Exercise
Look over the material below and count the lines that include "product". Give only the total.

Data to process
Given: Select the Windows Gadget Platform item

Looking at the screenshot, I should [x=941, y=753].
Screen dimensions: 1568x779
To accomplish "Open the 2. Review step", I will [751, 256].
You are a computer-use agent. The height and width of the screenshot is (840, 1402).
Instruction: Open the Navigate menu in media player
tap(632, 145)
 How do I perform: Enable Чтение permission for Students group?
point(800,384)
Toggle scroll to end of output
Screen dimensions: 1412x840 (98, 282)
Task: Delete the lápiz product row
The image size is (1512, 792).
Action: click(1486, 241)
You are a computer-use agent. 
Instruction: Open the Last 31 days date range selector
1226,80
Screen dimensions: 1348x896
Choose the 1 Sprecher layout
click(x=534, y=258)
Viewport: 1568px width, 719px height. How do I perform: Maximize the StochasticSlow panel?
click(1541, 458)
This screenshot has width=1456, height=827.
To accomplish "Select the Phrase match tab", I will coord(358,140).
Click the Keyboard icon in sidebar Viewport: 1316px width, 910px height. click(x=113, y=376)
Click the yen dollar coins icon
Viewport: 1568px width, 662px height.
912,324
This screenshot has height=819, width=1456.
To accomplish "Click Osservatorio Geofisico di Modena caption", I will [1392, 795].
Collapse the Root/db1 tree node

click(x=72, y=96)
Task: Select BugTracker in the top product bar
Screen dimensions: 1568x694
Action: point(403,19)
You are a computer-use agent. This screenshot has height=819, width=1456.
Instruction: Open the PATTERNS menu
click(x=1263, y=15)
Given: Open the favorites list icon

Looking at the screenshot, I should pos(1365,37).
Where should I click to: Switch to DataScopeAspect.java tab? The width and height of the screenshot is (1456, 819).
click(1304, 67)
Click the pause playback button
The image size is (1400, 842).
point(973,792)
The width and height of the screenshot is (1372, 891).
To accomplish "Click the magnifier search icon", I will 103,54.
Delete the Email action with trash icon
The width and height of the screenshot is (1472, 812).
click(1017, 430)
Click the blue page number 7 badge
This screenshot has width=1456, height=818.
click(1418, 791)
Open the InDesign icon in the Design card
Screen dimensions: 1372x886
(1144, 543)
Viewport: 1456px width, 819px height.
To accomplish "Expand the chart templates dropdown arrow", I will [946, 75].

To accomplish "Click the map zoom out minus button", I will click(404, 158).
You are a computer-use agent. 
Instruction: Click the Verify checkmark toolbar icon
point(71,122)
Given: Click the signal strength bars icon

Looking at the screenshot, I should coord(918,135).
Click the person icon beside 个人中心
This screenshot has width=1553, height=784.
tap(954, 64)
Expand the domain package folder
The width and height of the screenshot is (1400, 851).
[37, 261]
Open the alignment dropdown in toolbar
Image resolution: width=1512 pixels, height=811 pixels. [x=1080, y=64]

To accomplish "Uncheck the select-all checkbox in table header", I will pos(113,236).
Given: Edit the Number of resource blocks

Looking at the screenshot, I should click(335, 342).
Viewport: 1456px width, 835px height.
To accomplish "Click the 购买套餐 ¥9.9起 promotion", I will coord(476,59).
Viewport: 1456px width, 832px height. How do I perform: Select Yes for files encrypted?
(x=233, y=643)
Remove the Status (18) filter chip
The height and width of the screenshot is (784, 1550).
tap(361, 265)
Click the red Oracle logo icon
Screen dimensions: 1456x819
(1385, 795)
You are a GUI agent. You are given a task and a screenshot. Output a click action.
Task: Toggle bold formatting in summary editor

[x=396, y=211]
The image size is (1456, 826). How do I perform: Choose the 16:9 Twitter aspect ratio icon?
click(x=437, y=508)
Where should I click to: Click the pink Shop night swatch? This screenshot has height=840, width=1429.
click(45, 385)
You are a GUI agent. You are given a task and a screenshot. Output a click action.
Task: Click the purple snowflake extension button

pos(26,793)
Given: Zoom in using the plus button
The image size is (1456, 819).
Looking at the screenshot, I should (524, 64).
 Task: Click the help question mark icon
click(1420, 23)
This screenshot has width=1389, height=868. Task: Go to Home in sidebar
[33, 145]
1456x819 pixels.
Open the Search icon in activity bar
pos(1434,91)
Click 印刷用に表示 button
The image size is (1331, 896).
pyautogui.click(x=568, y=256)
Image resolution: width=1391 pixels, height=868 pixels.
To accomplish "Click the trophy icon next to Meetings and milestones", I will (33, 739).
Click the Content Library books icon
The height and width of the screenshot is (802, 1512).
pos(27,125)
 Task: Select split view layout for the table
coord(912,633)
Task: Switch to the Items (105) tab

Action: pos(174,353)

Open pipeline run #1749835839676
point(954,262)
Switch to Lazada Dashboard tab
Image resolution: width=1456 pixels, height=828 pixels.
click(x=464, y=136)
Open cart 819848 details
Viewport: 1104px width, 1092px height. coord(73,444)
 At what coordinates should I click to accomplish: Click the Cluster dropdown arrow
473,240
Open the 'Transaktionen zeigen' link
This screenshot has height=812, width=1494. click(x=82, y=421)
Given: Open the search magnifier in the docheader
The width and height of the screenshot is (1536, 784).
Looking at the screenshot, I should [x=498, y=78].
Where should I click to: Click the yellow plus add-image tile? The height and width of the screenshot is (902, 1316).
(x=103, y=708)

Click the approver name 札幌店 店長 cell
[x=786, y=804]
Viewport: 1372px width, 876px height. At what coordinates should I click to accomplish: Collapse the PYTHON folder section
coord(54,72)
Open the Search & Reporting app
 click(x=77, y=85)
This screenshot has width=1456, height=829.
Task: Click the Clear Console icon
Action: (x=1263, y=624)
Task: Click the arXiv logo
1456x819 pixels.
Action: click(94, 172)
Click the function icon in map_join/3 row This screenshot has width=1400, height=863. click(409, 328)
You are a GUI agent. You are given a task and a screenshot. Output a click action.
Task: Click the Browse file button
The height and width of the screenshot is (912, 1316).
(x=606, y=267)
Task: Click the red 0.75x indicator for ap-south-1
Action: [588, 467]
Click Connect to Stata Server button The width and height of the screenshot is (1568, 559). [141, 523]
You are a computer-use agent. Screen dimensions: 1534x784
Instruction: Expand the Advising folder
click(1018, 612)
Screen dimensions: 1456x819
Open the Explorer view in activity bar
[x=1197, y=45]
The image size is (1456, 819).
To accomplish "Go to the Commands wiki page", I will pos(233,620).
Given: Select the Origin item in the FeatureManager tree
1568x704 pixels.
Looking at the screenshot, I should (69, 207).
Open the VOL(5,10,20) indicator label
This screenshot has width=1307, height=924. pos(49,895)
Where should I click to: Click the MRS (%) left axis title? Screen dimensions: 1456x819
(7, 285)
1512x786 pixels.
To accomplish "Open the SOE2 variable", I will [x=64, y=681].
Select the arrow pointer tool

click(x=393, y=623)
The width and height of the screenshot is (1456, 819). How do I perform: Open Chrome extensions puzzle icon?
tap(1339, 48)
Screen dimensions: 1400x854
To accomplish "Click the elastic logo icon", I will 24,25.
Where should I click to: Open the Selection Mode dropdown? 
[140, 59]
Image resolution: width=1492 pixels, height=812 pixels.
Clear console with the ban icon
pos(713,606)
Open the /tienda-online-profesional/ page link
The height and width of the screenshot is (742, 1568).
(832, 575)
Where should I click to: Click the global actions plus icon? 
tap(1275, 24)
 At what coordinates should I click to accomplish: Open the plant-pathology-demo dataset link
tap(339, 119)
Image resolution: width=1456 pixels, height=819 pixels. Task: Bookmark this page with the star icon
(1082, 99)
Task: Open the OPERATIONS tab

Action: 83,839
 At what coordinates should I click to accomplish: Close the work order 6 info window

Response
2